The refunding: As part of its regular quarterly refunding, the U.S. Treasury announced Wednesday it would sell $120 billion in notes and bonds next week. That’s down from $126 billion last quarter.
The department will issue $56 billion of 3-year Treasury notes
TMUBMUSD03Y,
on Nov. 8, $39 billion of 10-year notes
TMUBMUSD10Y,
on Nov. 9, and $25 billion of 30-year bonds
TMUBMUSD30Y,
on Nov. 10.
Big picture: The Treasury took the first steps in a plan to reduce the size of its coupon auction sizes.
The department said it plans to reduce auction sizes across all nominal coupon securities starting with modest reductions this quarter.
Economists say the government currently has excess borrowing capacity because the response to the pandemic ballooned the federal fiscal deficit from $1 trillion in fiscal year 2019 to close to $3 trillion for the past two years. Analysts expect the deficit to narrow by $1 trillion in this fiscal year.
Senate Democrats and Republicans remain at an impasse on legislation to raise or suspend the debt ceiling though. A temporary measure agreed to by both sides has extended the debt limit until Dec. 3. Analysts estimate the department will run out of cash sometime between mid-December and mid-February.
Reducing coupon auctions: Treasury said it would reduce the sizes of 2-year, 3-year and 5-year notes by $6 billion each by the end of January. Treasury will also reduce the size of the 7-year note by $9 billion over the same period.
The agency expects to reduce the size of both the new and reopened 10-year Treasury note auction by $2 billion starting in November.
Treasury will reduce both the new and reopened 20-year bond auction sizes by $4 billion.

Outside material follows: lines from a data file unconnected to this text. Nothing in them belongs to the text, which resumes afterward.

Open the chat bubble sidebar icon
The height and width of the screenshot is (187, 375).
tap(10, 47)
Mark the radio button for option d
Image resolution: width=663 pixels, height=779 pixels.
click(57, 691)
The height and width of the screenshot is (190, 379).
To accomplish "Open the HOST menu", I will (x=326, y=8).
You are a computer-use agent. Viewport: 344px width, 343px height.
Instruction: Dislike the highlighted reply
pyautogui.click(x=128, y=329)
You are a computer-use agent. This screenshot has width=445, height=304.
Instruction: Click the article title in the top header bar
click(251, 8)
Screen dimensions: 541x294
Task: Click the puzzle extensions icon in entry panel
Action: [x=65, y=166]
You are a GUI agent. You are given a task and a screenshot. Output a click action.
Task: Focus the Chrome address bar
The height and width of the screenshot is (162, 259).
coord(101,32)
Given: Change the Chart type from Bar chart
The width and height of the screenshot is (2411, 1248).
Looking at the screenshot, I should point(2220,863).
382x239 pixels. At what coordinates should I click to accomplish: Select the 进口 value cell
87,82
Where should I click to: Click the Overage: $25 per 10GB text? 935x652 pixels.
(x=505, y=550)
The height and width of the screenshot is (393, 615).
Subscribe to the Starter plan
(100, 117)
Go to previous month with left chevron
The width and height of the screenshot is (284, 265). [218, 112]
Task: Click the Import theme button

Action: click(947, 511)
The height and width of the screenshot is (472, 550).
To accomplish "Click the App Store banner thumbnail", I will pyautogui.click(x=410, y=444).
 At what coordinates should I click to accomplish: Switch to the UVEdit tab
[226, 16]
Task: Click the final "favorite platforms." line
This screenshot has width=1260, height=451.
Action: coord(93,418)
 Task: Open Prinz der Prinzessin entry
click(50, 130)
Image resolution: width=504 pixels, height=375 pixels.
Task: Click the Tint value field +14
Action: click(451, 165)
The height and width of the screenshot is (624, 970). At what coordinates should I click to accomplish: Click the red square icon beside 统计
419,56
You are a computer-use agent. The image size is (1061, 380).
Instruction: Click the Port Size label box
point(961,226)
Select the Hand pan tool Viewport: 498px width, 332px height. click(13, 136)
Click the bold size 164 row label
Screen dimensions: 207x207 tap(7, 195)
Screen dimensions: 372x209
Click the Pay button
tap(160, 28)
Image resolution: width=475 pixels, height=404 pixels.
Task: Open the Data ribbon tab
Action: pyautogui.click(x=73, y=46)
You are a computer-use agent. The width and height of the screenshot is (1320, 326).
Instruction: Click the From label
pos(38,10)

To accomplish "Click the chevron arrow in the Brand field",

The department will reduce the November and December floating-rate note reopening auction sizes by $2 billion to $24 billion. The size of the next new-issue 2-year floating rate note in January by $2 billion to $26 billion.
The changes will result in a $84 billion reduction of issuance for investors this quarter.
SOFR-indexed floating rate note: Treasury said it has decided that a floating rate note linked to the Secured Overnight Rate (SOFR) “is not necessary to meet its borrowing needs at this time.”